Synecdoche, New York

Director: Charlie Kaufman
Year Released: 2008
Rating: 3.5

Kaufman's mournful cry to the heavens: why must it be like this? Depressive theater director Philip Seymour Hoffman has everything go wrong for him: his modern artist wife (Catherine Keener) leaves him and takes his daughter with her, he's in therapy, he doesn't feel he's made a work of art that 'lasts' and his body is eroding on him in seemingly unstoppable ways - his luck changes, however, with the MacArthur Grant, which enables him to work out his dream project, a simulation of 'real-life' (complete with replica apartments, streets, dumpsters and appliances) in a warehouse. This is really chilling and - at the very least - kind of brilliant: he almost seems to be saying that just as we can never be able to 'direct' others and their interaction with 'us,' so we are also unable to control the way our own bodies betray us in the way they decay and malfunction.

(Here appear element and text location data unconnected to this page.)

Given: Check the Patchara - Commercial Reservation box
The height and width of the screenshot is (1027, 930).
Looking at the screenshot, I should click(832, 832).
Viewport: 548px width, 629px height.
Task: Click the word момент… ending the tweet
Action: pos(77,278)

Taking this one step further, art itself seems to be a rather unsuitable medium to 'correct' this, as both artistic visions presented, big and small - Hoffman's massive theatrical endeavor (which keeps metastasizing) versus Keener's thumbnail-sized paintings (which keep shrinking) - are both lacking in their ability to capture the 'essence' of life. The relentlessly morbid tone, grandiose ideas and Kaufman's tendency to over-write (it's always made clear that the writer/director himself is behind all this - he never makes an attempt to 'hide' in any way) threaten to derail the picture, but I think the concept is strong enough to overpower the (very minor) flaws. More so than the Wachowskis, I think Kaufman not only read but had a decent understanding of the writings of Jean Baudrillard (specifically Simulacra and Simulation).